The Zogby Economic index currently stands at 94
The country has become less optimistic over the past year
Over half of respondents think the country is on the wrong track
Last year, with the start of the new administration, we have relaunched our economic index. The Zogby Economic Index combines responses to 10 questions on Americans' views about their leaders (President, Congress), the direction of their country and their personal situations (job security, personal financial situation). Each quarter we survey American voters and calculate the value of the index relative to the January 2021 results which established the benchmark score of 100. Thus, scores above 100 indicate that the country's mood has improved relative to January 2021 while scores below 100 showing its mood getting worse.
Based on our national survey of 1,311 likely voters, conducted between December 21 and 22 last year, the index currently stands at 94, suggesting that the country has become less optimistic over the past year. The loss of optimism is most notable in respect to president Biden: we found 43% of likely voters rating his performance as 'excellent' or 'good' and only 31% giving the same rating to the Congress. These results represent a drop of 13 percentage points for the President and 3 percentage points for Congress over the past year. President Biden's numbers dropped the most in two demographic groups that were his strongholds a year ago - young voters (51% of voters in the18-29 age group rate his performance as 'excellent' or ''good' compared to 73% a year ago) and Hispanics (55% vs. 78%). Overall, negative sentiments toward the President are strongest among voters in the 65+ age group (56% rate it as 'poor') and rural voters (59%). Congress continues to be perceived most negatively by older voters (only 10% of survey respondents in the 65+ age group rate its performance as 'excellent' or 'good') and in the rural areas (16%; only somewhat better in the suburbs at 24% and small cities at 21%).
Over half (55%) of respondents think the country is on the wrong track, while 39% believe it is heading in the right direction. A strong majority (73% 'very proud' and 'fairly proud' combined) remains proud of the United States. African Americans (54%, 15 percentage points higher than a year ago), Hispanics (47%, same as a year ago), those in the 30-49 age group (51%, a nine-point increase from last year), voters living in large cities (65%, a 22 percentage point improvement), and college-educated voters (48%) are most likely to say that the country is moving in the right direction. On the other hand, males (80% are at least fairly proud, including 55% who are very proud), voters aged 65 and above (83%, 57% very proud) and large city residents (78%, 56%) are most proud of the United States.

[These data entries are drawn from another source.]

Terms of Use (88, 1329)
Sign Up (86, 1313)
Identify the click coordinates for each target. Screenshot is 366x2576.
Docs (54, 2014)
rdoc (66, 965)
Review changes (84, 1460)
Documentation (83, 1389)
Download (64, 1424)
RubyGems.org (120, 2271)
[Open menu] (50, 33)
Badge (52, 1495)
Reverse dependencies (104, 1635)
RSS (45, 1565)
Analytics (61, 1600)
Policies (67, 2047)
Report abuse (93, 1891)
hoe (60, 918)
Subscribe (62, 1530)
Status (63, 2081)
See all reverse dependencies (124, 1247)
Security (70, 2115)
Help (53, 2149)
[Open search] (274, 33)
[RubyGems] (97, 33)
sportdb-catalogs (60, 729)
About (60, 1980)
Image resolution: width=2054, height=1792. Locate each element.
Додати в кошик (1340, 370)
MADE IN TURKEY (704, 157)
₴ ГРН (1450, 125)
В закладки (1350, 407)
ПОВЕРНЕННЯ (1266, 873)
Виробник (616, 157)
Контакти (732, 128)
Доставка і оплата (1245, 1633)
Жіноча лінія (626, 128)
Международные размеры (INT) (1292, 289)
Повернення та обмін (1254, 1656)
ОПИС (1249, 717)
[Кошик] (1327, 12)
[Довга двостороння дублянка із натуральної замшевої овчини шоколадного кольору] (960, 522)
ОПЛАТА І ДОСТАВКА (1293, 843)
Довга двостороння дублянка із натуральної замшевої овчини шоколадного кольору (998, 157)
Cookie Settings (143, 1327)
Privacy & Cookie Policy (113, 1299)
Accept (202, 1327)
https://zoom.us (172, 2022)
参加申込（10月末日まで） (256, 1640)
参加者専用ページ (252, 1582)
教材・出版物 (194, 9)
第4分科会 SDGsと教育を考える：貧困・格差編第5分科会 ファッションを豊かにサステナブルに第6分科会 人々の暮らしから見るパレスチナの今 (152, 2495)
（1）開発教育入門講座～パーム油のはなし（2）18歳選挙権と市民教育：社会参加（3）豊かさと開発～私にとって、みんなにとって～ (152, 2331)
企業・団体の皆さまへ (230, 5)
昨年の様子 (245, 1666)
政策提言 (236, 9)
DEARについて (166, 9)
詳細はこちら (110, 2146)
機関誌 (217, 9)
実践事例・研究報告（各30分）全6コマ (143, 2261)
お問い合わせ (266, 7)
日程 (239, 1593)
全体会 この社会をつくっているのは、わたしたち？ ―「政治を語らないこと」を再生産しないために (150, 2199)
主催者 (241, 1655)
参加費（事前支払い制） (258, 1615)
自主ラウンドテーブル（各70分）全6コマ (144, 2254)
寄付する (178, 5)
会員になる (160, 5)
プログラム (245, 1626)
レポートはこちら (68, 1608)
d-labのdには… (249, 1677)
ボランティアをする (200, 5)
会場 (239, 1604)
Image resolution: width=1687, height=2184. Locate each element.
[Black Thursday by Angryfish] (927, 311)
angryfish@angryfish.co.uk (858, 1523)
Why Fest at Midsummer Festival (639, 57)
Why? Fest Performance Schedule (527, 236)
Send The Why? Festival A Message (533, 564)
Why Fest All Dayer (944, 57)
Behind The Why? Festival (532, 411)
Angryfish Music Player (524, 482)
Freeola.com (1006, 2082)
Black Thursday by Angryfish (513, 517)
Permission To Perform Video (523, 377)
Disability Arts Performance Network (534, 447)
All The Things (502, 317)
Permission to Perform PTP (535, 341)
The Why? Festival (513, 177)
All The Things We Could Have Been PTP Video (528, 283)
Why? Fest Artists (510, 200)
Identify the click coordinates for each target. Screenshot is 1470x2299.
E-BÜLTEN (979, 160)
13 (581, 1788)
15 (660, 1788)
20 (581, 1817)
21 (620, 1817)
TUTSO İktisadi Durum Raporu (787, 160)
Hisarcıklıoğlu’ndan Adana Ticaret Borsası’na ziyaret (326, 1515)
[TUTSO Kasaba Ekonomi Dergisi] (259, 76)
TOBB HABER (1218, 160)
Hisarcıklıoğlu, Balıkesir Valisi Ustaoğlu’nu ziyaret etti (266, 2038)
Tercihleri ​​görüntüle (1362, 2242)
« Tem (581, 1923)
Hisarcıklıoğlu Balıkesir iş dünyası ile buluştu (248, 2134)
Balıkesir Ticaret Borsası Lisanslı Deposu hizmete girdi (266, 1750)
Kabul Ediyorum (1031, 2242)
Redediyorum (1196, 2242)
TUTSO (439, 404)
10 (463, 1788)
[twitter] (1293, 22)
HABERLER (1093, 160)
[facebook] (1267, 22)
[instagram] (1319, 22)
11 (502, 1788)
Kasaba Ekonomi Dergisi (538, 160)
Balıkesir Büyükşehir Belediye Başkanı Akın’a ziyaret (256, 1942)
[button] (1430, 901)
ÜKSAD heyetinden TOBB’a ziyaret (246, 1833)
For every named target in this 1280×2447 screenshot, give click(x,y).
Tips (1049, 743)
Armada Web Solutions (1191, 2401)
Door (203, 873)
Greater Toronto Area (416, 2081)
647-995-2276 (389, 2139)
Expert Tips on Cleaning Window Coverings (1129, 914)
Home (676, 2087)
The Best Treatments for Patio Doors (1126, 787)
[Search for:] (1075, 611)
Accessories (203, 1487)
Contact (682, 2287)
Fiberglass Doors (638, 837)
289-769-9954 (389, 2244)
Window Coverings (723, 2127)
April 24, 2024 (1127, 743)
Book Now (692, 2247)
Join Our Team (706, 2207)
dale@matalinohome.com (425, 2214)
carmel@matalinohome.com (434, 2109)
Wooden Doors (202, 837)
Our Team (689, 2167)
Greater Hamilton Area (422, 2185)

U.S. foreign (32% 'excellent and 'good' combined) and economic policy (33%) continue to receive similar ratings, but both ratings have dropped five percentage points over the past year. Foreign policy is well received among Democrats (56% rate it as 'excellent' or 'good' compared to only 16% of Republicans and 20% of Independents) and large city residents (54%; 21% among rural voters). These are the two rare demographic groups where positive ratings for U.S. foreign policy exceeds 50%. Numbers are very similar for the U.S. economic policy and there, too, there is not a single age, income or racial group where 'excellent' and 'good' answers combine for 50% or more.
Close to half (47%) of surveyed voters rate their personal financial situation as either 'excellent' or 'good' and a similar number (49%) is fairly or very confident that their children will have a better life than themselves. An even larger number (66%) feels fairly or very secure in their current job. While the number of those who feel secure in their current job has risen over the past year, the number of those who rate their financial situation at least excellent and who feel confident that their kids will have a better life than themselves has dropped slightly. Voters in the West (55%), college educated voters (61%), large city residents (59%) and Democrats (58%) are most likely to rate their personal financial situation as either 'excellent' or 'good'; on the other end, rural voters (32%), those in the 18-29 age group (40%), non-college educated voters (36%), and voters in the Central Great Lakes region (39%) are least likely to rate their own financial situation highly. Younger voters continue to be more likely than older ones to think that their children will have a better life than themselves - 57% of respondents in the 18-29 age group are at least fairly confident of this compared to 38% of respondents in the 65+ age group. Sixty percent of African American voters (an eight-point drop since last year) and 67% of Hispanic voters are at least somewhat confident that their children will have a better life than themselves.
The number of Americans (65%) who feel fairly or very safe from threats from abroad continues to hover around two-thirds. Democrats (78% feel at least fairly safe from threats from abroad), males (71%) and college educated voters (73%) tend to feel safer than Republicans (55%), female voters (58%) and non-college educated voters (58%), respectively.